**WHAT YOU WILL DO:**
Retype, word for word, every line of the records below starting at the one that contains "Регистрация юридического лица (47, 2498)" and ending at the one that contains "Image resolution: width=626, height=2576."; include both of those lines and nothing more.

Stored items
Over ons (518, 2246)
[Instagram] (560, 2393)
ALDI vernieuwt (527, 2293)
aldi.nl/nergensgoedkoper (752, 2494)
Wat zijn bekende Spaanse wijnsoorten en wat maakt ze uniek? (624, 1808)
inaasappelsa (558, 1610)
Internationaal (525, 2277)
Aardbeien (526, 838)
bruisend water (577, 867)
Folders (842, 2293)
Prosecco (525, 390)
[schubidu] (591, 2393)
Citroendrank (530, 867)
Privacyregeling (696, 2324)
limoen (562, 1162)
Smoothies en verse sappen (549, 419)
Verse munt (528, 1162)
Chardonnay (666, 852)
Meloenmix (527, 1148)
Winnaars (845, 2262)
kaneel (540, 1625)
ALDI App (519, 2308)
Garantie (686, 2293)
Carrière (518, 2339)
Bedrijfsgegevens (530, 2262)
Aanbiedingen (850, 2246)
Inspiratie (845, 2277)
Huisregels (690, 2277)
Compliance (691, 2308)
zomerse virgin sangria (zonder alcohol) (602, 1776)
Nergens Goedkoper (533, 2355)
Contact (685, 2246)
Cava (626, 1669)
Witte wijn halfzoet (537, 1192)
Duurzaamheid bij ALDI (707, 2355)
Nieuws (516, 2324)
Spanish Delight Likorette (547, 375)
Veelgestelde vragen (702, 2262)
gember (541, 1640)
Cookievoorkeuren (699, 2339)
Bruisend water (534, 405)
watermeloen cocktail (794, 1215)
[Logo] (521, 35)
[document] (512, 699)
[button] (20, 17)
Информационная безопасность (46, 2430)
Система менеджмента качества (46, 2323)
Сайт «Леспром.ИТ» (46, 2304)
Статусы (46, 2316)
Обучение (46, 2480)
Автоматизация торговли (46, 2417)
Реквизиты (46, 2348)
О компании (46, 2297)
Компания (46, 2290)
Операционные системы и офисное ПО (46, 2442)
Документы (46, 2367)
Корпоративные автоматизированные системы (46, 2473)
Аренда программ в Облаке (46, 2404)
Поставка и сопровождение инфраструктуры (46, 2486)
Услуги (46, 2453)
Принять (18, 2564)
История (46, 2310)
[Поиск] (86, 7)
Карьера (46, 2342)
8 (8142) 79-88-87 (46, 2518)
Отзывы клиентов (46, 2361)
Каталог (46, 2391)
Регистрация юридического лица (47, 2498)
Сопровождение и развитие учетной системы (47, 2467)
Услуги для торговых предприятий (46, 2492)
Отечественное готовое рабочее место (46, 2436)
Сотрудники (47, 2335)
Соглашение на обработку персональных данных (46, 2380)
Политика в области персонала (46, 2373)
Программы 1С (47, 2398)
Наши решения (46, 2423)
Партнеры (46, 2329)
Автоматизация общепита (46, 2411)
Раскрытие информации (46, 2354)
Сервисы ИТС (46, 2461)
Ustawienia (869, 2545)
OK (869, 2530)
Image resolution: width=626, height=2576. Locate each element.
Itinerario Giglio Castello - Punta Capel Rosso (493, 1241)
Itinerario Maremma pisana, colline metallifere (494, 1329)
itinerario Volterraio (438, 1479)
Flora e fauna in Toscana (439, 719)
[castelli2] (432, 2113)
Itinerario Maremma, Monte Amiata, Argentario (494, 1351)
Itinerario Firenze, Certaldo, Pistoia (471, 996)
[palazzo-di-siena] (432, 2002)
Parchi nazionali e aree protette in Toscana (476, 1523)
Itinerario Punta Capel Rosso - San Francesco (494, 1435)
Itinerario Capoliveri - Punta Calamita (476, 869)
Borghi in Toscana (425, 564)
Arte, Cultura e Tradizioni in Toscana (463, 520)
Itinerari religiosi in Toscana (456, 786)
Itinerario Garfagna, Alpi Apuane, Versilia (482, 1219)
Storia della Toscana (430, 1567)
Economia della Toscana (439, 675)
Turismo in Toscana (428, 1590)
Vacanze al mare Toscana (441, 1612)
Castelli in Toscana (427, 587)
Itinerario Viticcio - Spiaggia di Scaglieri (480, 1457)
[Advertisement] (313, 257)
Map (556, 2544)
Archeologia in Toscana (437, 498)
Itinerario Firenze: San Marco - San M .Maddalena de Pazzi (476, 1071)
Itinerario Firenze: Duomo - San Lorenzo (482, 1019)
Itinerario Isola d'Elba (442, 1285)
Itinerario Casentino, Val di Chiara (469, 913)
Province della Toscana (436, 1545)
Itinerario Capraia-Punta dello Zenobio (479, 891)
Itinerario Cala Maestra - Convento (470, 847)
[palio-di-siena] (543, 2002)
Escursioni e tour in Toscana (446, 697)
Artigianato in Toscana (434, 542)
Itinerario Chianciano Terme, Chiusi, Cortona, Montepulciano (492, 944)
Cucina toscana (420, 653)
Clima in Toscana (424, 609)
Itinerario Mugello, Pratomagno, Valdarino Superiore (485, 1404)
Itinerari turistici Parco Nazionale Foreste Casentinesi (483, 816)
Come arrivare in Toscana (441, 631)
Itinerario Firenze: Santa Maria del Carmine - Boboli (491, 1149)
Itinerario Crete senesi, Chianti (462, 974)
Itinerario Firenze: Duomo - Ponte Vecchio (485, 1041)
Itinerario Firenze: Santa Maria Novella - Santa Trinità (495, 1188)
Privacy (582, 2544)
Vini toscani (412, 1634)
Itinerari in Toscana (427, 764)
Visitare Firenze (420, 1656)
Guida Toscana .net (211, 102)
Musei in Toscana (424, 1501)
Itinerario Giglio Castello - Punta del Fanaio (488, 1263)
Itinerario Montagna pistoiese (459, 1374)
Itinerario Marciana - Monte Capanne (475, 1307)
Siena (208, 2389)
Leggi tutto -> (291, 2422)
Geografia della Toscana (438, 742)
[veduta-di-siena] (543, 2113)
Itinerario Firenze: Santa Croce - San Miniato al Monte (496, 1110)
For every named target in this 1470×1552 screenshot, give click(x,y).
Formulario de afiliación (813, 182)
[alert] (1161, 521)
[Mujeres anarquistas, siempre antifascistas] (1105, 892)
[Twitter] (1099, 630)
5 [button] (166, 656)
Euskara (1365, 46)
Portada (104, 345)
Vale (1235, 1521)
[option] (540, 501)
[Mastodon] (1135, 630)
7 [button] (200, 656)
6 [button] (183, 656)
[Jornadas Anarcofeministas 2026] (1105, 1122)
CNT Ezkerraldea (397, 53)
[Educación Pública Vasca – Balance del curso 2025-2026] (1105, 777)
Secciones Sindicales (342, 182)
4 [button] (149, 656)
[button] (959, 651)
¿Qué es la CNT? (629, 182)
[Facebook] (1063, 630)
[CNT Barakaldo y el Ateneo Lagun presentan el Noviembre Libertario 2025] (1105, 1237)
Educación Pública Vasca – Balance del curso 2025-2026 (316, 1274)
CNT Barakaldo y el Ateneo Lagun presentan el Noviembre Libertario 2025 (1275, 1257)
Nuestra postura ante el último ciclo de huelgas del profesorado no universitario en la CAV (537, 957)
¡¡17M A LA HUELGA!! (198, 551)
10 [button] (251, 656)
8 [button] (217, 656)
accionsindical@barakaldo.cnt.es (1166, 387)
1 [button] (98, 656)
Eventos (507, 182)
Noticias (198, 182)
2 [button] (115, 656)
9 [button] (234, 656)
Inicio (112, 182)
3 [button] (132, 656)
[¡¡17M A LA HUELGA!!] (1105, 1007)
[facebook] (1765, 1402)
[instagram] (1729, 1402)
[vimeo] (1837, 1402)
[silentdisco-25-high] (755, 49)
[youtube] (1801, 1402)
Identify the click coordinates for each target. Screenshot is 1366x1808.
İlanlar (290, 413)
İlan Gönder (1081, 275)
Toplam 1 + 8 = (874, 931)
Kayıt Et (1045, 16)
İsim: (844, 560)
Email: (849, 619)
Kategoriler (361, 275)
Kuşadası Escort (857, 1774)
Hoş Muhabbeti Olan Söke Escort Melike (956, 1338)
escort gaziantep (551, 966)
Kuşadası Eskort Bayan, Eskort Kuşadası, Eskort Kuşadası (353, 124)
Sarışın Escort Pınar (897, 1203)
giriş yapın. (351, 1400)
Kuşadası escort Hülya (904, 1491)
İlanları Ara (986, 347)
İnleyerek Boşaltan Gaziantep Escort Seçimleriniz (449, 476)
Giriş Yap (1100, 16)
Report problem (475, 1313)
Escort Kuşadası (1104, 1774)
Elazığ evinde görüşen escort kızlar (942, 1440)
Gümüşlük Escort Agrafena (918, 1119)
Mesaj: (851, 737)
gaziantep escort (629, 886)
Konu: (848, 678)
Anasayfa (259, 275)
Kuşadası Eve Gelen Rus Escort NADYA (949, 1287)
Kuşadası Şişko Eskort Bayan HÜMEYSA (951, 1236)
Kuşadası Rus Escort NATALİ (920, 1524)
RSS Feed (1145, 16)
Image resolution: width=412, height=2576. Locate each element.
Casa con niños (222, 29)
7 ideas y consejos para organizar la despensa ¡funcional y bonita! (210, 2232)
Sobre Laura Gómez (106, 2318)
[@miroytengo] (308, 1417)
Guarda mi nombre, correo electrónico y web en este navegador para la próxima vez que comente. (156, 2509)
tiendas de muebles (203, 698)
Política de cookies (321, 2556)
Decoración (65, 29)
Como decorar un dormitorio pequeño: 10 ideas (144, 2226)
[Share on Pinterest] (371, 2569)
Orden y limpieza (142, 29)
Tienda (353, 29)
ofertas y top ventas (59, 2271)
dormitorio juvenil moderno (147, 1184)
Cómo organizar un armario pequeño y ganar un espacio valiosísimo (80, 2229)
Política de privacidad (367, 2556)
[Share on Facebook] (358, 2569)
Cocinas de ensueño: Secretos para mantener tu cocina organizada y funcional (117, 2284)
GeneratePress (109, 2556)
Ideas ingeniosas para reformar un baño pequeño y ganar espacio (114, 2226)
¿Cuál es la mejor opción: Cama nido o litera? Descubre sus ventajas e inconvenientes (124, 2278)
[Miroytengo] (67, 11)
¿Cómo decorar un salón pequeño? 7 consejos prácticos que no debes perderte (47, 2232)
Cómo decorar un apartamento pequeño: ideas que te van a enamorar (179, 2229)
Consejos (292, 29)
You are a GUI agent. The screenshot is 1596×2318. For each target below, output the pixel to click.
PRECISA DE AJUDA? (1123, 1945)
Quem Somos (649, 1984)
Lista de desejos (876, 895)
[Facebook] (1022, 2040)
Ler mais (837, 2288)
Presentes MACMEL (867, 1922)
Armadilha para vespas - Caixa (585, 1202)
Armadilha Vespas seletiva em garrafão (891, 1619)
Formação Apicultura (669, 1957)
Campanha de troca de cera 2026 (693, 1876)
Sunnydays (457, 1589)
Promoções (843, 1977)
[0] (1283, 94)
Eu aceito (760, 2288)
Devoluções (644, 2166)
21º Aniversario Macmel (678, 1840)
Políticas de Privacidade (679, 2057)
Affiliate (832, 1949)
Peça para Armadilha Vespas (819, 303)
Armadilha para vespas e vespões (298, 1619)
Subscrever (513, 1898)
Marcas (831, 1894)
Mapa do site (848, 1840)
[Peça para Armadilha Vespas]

**SOLUTION TO THIS EXERCISE:**
Регистрация юридического лица (47, 2498)
Сопровождение и развитие учетной системы (47, 2467)
Услуги для торговых предприятий (46, 2492)
Отечественное готовое рабочее место (46, 2436)
Сотрудники (47, 2335)
Соглашение на обработку персональных данных (46, 2380)
Политика в области персонала (46, 2373)
Программы 1С (47, 2398)
Наши решения (46, 2423)
Партнеры (46, 2329)
Автоматизация общепита (46, 2411)
Раскрытие информации (46, 2354)
Сервисы ИТС (46, 2461)
Ustawienia (869, 2545)
OK (869, 2530)
Image resolution: width=626, height=2576. Locate each element.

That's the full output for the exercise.